The Berger and Katz Cases.
In Berger v. New York,412 the Court confirmed the obsolescence of the alternative holding in Olmstead that conversations could not be seized in the Fourth Amendment sense.413 Berger held unconstitutional on its face a state eavesdropping statute under which judges were authorized to issue warrants permitting police officers to trespass on private premises to install listening devices. The warrants were to be issued upon a showing of “reasonable ground to believe that evidence of crime may be thus obtained, and particularly describing the person or persons whose communications, conversations or discussions are to be overheard or recorded.” For the five-Justice majority, Justice Clark discerned several constitutional defects in the law. “First, . . . eavesdropping is authorized without requiring belief that any particular offense has been or is being committed; nor that the ‘property’ sought, the conversations, be particularly described.”

* Material provided *
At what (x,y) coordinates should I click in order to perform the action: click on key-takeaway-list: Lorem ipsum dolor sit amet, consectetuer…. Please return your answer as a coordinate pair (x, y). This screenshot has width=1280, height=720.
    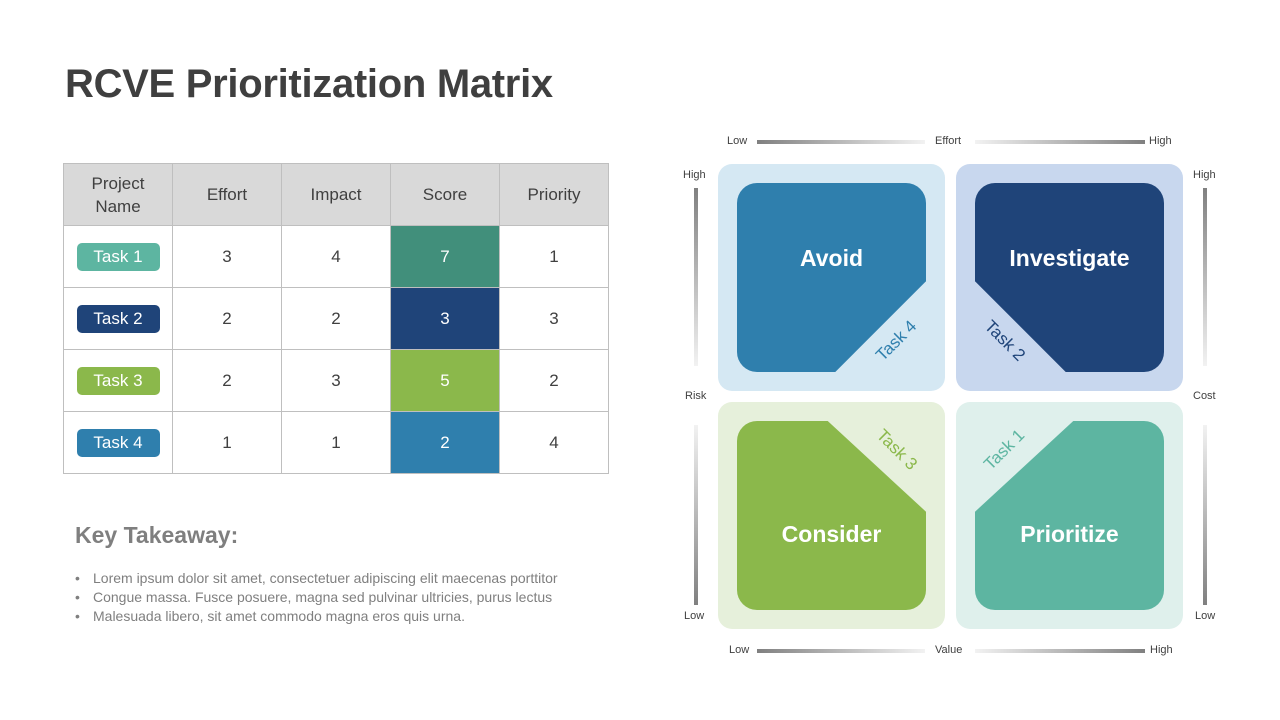
    Looking at the image, I should click on (316, 598).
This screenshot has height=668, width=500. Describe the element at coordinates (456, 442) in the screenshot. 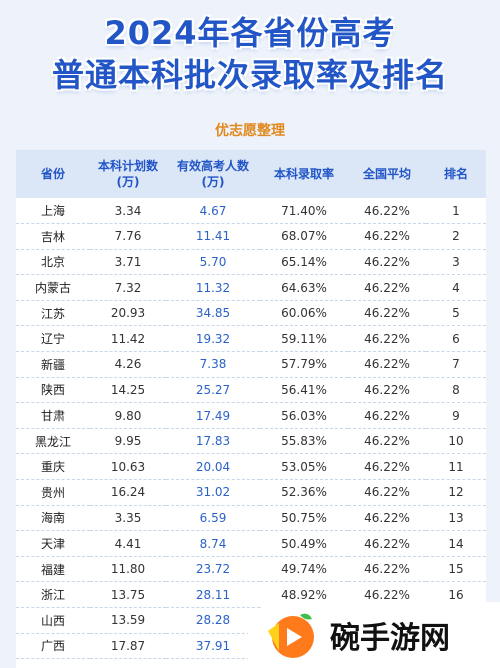

I see `cell-rank: 10` at that location.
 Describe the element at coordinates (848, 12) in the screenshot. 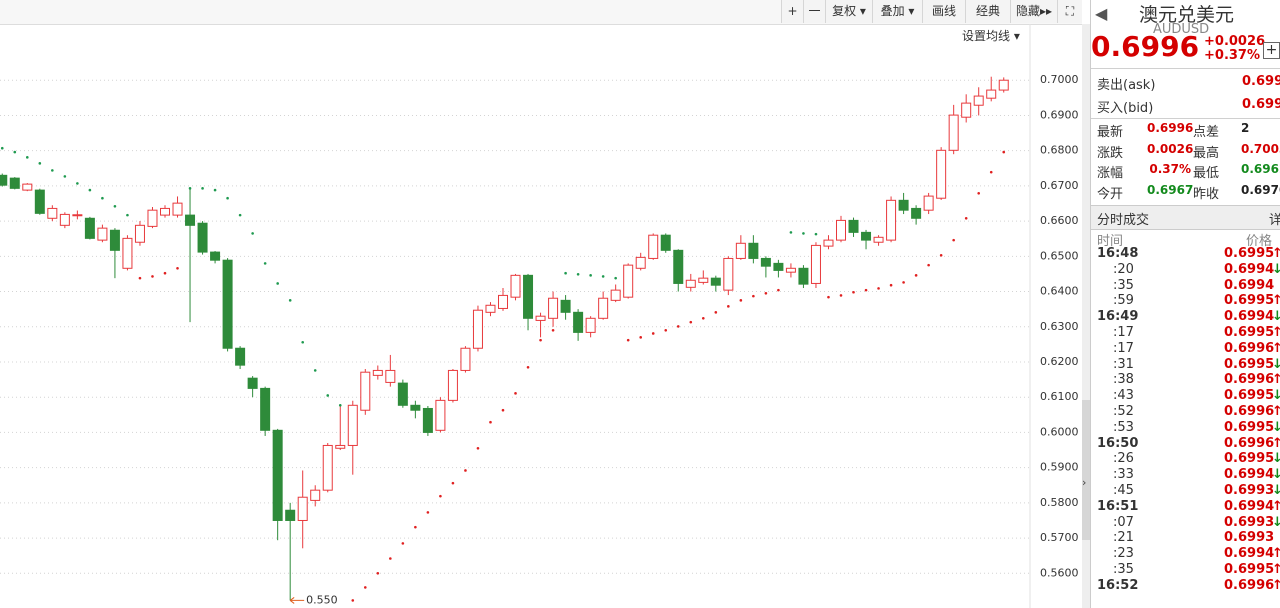

I see `adjust-button: 复权 ▾` at that location.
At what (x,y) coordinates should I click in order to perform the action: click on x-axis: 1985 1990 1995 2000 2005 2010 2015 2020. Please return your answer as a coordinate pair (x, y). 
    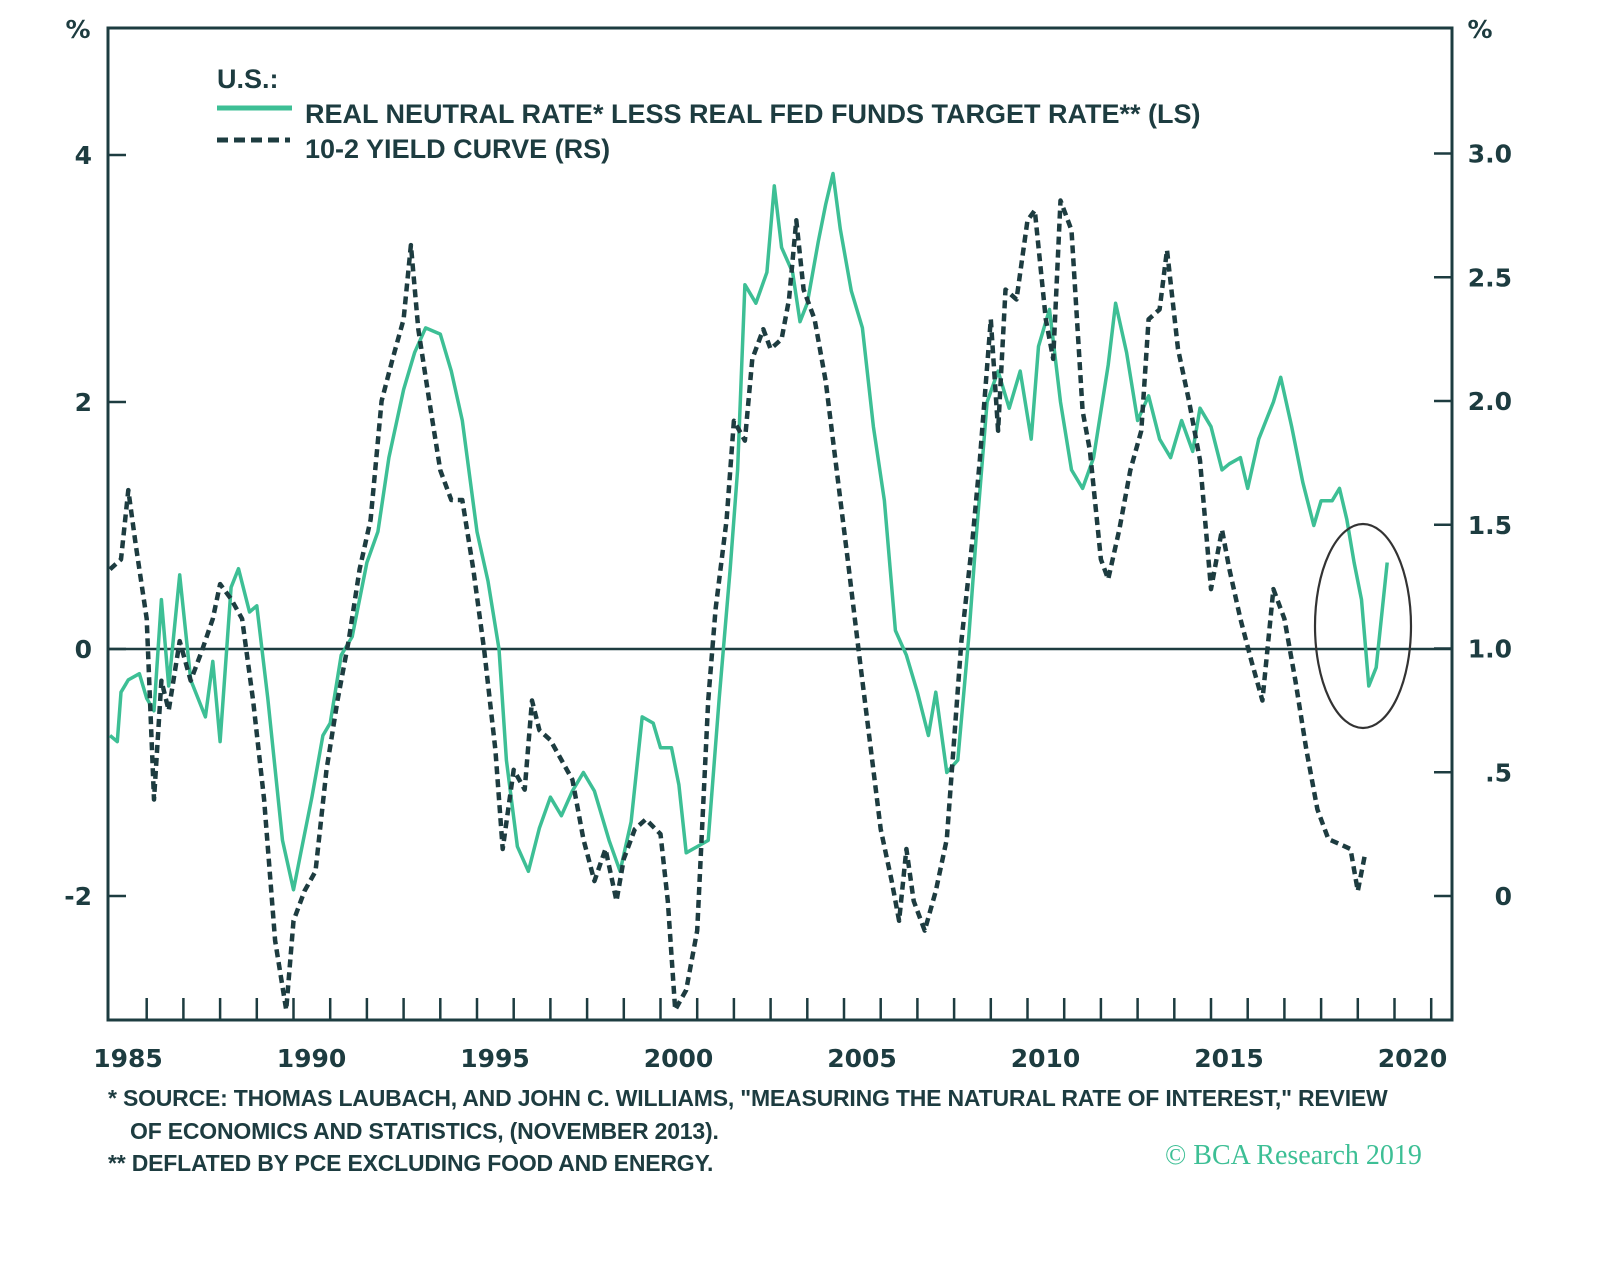
    Looking at the image, I should click on (770, 1036).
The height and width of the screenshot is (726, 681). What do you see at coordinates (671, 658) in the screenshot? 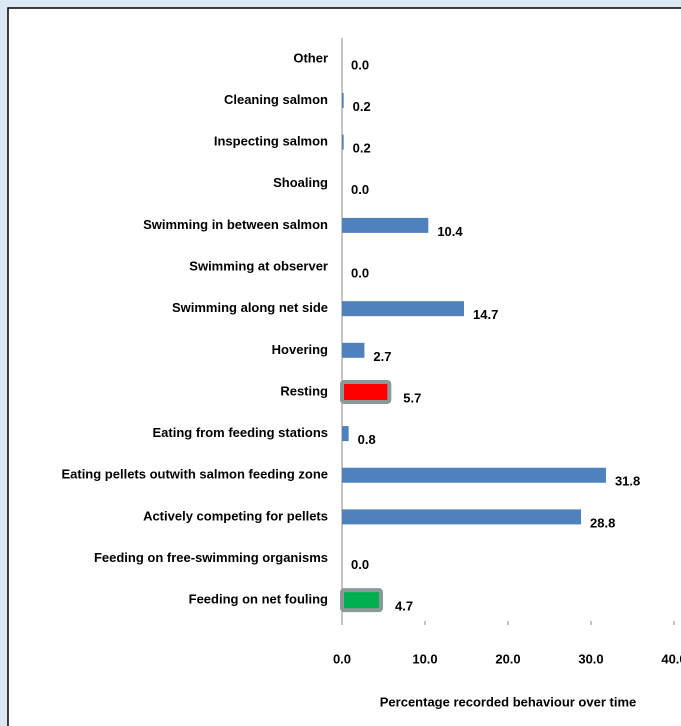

* Directive 1 *
Based on the passage on the Berger and Katz cases, state whether each statement agrees with it, and quote the words that decide each answer: (a) Berger held the state eavesdropping statute unconstitutional on its face; (b) Justice Clark wrote for a six-Justice majority; (c) under the statute, police officers were authorized to issue the warrants.
* Directive 2 *
Duplicate everything in the listing from its start down to the line containing "Looking at the image, I should click on (316, 598).", both ends included, and omit the pictures.

* Answer area 1 *
(a) Yes: "Berger held unconstitutional on its face a state eavesdropping statute"
(b) No: "For the five-Justice majority, Justice Clark discerned several constitutional defects in the law."
(c) No: "judges were authorized to issue warrants permitting police officers to trespass on private premises to install listening devices."

* Answer area 2 *
At what (x,y) coordinates should I click in order to perform the action: click on key-takeaway-list: Lorem ipsum dolor sit amet, consectetuer…. Please return your answer as a coordinate pair (x, y). This screenshot has width=1280, height=720.
    Looking at the image, I should click on (316, 598).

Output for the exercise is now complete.